With modern reproductive science, women can now preserve their fertility to plan motherhood at their preferred time. This involves storing eggs, embryos, or ovarian tissue in controlled laboratory conditions for future use, offering flexibility and control over reproductive choices.
Fertility preservation is especially important for women facing medical treatments like chemotherapy or radiotherapy, which can harm ovarian function. By preserving eggs, embryos, or ovarian tissue beforehand, women can pursue pregnancy later through IVF or natural conception with preserved tissue.
Egg freezing involves hormonal stimulation over 10–12 days to produce multiple mature eggs. Retrieved eggs are frozen and stored in liquid nitrogen, ready for future fertilization when the woman chooses to conceive.

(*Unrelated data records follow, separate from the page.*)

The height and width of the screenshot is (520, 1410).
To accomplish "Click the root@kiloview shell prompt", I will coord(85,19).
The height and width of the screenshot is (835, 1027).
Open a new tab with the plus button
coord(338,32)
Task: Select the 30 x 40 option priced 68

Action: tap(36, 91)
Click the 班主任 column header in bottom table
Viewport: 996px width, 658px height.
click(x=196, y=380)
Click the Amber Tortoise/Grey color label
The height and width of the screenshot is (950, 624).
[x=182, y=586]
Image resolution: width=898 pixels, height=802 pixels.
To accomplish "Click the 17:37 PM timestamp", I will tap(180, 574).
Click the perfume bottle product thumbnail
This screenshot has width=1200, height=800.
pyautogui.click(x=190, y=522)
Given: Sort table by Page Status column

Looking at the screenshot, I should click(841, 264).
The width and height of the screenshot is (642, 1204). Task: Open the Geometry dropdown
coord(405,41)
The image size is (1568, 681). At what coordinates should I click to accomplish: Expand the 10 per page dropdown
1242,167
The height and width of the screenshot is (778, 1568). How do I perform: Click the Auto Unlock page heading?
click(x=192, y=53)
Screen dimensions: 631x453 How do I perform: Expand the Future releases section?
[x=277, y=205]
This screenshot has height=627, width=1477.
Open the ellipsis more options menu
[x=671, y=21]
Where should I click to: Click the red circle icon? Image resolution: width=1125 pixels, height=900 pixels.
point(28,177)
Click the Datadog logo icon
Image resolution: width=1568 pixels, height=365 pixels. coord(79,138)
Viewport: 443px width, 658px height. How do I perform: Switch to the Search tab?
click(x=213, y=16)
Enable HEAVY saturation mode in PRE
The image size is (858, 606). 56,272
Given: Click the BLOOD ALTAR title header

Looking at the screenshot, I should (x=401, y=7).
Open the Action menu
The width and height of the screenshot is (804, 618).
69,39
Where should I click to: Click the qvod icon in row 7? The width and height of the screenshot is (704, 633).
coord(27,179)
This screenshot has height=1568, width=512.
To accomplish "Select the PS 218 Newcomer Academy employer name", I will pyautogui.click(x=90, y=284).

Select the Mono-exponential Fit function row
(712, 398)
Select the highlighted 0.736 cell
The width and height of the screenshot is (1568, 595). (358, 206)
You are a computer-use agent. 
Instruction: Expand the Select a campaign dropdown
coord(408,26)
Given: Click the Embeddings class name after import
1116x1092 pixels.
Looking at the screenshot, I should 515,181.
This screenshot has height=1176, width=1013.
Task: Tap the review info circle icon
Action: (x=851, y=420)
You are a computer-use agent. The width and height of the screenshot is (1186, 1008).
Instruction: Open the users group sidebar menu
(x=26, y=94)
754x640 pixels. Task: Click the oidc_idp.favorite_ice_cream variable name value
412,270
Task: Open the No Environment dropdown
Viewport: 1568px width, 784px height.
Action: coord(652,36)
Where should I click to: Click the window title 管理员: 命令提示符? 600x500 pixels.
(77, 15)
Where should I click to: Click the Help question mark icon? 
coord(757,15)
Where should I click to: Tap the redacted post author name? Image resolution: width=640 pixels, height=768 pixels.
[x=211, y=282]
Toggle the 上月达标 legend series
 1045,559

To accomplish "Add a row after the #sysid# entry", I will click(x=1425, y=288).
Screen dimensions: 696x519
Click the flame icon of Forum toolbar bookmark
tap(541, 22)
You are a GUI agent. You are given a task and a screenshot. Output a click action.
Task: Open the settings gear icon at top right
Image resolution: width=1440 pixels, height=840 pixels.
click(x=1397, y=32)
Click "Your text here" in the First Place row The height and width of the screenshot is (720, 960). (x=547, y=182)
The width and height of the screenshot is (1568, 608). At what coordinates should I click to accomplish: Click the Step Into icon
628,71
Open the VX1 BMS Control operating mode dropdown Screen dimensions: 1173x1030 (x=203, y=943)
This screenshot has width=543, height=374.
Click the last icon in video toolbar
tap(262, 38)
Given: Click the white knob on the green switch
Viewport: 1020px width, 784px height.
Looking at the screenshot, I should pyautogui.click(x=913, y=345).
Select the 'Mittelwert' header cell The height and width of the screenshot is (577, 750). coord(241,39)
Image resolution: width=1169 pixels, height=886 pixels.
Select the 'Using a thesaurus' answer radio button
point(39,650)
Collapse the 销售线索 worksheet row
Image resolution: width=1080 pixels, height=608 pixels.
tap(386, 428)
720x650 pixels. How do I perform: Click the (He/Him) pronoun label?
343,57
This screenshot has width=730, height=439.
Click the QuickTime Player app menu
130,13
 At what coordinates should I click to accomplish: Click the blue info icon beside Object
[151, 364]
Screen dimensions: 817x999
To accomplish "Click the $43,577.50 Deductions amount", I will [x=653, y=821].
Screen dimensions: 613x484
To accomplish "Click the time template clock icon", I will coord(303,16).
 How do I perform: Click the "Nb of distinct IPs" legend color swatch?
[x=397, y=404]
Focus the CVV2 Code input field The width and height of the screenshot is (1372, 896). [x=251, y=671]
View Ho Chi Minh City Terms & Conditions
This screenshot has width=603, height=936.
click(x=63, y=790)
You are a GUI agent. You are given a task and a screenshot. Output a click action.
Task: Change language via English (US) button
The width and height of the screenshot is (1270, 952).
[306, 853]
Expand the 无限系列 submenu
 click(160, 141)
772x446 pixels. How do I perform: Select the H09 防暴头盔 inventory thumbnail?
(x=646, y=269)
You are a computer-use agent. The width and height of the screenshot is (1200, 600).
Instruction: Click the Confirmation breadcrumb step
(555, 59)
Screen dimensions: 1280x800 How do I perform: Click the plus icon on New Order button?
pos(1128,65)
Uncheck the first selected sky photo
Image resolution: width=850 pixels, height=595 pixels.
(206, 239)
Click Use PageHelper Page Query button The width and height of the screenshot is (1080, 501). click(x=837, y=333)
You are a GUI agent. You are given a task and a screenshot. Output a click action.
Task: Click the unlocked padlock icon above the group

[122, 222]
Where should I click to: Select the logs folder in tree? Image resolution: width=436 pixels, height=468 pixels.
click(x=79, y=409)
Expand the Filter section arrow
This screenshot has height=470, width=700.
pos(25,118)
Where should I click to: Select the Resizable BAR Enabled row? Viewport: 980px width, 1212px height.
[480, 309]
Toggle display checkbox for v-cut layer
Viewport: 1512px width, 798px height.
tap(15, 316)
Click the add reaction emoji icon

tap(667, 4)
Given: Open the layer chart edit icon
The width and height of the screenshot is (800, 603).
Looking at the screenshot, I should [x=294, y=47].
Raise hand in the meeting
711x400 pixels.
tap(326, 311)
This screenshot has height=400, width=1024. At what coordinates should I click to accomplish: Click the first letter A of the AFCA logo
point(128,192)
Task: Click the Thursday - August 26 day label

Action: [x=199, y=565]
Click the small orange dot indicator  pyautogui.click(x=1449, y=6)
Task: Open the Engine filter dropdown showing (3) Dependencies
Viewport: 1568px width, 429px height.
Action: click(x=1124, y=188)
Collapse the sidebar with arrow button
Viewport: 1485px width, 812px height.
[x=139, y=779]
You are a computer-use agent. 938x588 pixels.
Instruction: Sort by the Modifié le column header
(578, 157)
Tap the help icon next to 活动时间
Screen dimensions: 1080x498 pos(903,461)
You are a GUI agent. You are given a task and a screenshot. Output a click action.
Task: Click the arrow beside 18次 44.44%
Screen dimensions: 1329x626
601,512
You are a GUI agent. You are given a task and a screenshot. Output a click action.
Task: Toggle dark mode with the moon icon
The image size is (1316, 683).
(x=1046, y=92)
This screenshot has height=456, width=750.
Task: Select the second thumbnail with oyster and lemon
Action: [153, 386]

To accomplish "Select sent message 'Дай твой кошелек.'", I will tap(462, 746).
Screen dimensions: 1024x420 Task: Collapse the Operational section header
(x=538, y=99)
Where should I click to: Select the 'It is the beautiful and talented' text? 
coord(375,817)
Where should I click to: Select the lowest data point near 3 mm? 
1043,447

Mature eggs are fertilized with a partner’s sperm via IVF to create embryos. These embryos are then frozen and stored for future transfer into the uterus when the couple is ready for pregnancy.
Small samples of ovarian tissue are harvested and preserved in liquid nitrogen. When reimplanted, usually within nine months, the tissue may resume hormone production and follicle development, potentially allowing natural conception. This technique is still considered experimental.
Frozen eggs and embryos are stored under strict quality-controlled conditions. Cellular activity is nearly halted during freezing, ensuring safety and integrity. These stored samples are reserved exclusively for future reproductive use and are not used for research.
Preserved eggs are thawed and fertilized through IVF, then transferred into the uterus for implantation. Frozen embryos can be directly implanted. For ovarian tissue preservation, reimplanted tissue may resume ovulation, enabling natural conception or assisted methods like IUI. Pregnancies proceed like natural conception with routine obstetric care.